(Extracted entries begins)
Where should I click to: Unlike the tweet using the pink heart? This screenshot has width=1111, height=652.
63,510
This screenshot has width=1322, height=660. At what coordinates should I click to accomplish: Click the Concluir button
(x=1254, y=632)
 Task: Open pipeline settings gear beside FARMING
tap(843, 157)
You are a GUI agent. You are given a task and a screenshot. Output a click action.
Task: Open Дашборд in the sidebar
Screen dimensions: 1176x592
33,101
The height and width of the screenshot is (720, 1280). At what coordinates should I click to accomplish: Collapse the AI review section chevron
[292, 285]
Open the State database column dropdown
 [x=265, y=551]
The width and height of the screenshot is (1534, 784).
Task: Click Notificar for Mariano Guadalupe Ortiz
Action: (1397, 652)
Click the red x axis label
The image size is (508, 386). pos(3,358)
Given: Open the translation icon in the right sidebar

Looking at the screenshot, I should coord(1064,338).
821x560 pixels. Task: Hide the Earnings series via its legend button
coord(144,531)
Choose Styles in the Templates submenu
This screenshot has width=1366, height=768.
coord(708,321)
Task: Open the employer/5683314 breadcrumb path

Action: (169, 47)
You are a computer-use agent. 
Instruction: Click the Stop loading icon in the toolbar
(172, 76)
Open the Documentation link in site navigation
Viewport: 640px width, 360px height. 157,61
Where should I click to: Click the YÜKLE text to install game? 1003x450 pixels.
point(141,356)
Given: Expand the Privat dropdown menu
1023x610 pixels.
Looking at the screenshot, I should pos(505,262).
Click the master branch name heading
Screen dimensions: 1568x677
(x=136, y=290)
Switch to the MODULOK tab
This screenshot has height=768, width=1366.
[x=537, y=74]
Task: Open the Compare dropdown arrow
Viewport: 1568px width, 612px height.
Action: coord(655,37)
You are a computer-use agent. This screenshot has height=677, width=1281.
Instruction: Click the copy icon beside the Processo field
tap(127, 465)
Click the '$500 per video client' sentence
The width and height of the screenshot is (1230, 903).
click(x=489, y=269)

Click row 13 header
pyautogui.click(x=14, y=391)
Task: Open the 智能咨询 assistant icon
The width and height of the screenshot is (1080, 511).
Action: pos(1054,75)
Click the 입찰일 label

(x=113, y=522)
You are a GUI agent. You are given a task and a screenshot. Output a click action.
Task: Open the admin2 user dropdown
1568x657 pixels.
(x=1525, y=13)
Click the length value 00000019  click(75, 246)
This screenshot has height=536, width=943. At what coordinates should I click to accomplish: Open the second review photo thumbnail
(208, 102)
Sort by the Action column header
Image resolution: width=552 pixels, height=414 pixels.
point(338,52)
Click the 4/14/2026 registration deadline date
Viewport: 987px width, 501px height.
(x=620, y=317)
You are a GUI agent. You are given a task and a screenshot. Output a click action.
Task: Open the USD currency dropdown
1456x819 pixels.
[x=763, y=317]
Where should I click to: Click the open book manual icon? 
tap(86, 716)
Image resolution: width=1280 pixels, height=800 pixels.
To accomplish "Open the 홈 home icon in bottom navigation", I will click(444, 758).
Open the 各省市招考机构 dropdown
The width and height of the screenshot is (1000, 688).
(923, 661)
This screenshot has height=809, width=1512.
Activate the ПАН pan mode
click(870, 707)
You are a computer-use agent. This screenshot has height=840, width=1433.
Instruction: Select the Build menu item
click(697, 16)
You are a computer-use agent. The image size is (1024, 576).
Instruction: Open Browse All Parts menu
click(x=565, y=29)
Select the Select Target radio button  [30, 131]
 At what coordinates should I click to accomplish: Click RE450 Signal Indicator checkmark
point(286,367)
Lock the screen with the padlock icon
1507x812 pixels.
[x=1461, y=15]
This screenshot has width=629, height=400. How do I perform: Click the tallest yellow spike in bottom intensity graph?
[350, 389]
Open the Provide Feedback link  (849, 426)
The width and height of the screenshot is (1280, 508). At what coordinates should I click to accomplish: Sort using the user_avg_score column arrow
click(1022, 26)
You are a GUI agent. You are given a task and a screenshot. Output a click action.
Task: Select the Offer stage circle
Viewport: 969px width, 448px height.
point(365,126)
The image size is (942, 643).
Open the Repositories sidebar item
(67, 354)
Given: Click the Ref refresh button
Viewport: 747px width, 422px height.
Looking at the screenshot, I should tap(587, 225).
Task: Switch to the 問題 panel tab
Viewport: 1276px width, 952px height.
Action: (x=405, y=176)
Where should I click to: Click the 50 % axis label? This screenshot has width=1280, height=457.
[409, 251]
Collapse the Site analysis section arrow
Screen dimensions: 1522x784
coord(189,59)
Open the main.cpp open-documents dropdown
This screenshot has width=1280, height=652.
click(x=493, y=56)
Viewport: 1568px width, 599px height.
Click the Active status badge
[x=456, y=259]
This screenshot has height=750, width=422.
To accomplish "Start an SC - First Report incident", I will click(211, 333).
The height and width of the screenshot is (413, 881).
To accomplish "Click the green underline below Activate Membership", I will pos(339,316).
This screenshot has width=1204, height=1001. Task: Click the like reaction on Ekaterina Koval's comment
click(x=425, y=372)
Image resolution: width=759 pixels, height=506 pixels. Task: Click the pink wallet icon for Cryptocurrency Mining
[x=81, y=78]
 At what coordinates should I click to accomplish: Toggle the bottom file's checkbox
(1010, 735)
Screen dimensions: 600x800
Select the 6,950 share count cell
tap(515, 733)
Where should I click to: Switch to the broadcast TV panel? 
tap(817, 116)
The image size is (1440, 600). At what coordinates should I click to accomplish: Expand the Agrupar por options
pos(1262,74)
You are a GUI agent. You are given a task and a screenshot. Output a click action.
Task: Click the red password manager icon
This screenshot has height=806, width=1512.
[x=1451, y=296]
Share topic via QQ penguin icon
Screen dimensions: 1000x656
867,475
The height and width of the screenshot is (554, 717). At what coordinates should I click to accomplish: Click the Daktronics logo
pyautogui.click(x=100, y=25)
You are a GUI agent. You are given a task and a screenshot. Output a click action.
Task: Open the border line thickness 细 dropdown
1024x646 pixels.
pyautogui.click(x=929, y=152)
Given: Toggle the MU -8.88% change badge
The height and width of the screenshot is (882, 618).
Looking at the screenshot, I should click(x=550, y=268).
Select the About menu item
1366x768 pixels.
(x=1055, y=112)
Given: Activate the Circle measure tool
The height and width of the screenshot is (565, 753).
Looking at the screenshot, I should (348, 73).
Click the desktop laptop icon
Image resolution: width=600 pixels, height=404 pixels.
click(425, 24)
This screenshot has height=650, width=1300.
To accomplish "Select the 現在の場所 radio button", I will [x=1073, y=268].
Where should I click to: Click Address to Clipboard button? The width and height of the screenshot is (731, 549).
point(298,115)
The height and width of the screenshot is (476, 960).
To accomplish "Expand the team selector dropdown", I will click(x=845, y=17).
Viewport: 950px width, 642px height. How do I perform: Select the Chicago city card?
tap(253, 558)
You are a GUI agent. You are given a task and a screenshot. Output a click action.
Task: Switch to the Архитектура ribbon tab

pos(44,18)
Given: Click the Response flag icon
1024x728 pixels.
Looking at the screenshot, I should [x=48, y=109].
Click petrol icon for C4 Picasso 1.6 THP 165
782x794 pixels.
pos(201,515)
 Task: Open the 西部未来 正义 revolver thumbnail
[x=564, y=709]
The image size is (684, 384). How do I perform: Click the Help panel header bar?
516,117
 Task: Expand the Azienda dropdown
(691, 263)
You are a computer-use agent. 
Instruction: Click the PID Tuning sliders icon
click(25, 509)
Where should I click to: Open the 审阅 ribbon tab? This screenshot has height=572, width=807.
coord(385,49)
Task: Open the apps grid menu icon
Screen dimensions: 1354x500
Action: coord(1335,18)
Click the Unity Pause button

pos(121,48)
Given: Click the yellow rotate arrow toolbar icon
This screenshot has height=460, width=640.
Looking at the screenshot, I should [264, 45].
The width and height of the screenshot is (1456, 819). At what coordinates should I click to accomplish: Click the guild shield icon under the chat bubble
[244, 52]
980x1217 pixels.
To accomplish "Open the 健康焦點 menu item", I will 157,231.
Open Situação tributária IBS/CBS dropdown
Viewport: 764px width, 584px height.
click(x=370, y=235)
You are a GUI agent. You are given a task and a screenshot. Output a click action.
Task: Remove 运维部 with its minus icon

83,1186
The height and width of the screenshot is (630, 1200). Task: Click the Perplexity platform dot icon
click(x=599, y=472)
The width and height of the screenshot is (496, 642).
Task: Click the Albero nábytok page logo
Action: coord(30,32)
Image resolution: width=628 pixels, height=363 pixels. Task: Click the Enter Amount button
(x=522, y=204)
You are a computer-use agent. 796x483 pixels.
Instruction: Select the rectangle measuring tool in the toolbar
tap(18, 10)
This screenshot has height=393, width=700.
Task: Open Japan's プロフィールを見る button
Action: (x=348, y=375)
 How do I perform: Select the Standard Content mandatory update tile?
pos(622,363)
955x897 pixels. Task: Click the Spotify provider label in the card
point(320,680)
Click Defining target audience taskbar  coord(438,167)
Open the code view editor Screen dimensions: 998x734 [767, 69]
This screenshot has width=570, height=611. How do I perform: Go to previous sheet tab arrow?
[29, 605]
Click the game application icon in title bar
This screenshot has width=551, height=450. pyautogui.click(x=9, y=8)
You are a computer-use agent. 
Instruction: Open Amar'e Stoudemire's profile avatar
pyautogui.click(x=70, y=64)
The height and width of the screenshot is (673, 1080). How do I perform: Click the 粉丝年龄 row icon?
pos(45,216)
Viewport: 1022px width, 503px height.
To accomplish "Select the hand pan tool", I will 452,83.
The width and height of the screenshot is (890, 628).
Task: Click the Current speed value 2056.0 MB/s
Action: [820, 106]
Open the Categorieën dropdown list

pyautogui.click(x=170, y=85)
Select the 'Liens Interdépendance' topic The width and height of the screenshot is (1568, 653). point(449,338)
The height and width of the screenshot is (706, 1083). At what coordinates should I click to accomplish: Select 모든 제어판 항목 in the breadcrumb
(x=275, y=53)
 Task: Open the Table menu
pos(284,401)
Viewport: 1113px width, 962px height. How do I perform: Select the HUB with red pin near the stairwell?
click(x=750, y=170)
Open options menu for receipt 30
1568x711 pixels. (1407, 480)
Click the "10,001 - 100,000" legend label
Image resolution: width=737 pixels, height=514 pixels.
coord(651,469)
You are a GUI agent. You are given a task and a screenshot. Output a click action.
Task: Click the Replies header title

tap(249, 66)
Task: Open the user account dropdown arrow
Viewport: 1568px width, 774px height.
(Extracted entries ends)
*Task description:* Check each line above for the word "computer", and copy the lines where it appears.

*Result of the task:*
You are a computer-use agent. 
You are a computer-use agent. This screenshot has height=677, width=1281.
You are a computer-use agent. This screenshot has height=840, width=1433.
You are a computer-use agent. The image size is (1024, 576).
You are a computer-use agent. 
You are a computer-use agent. 796x483 pixels.
You are a computer-use agent. 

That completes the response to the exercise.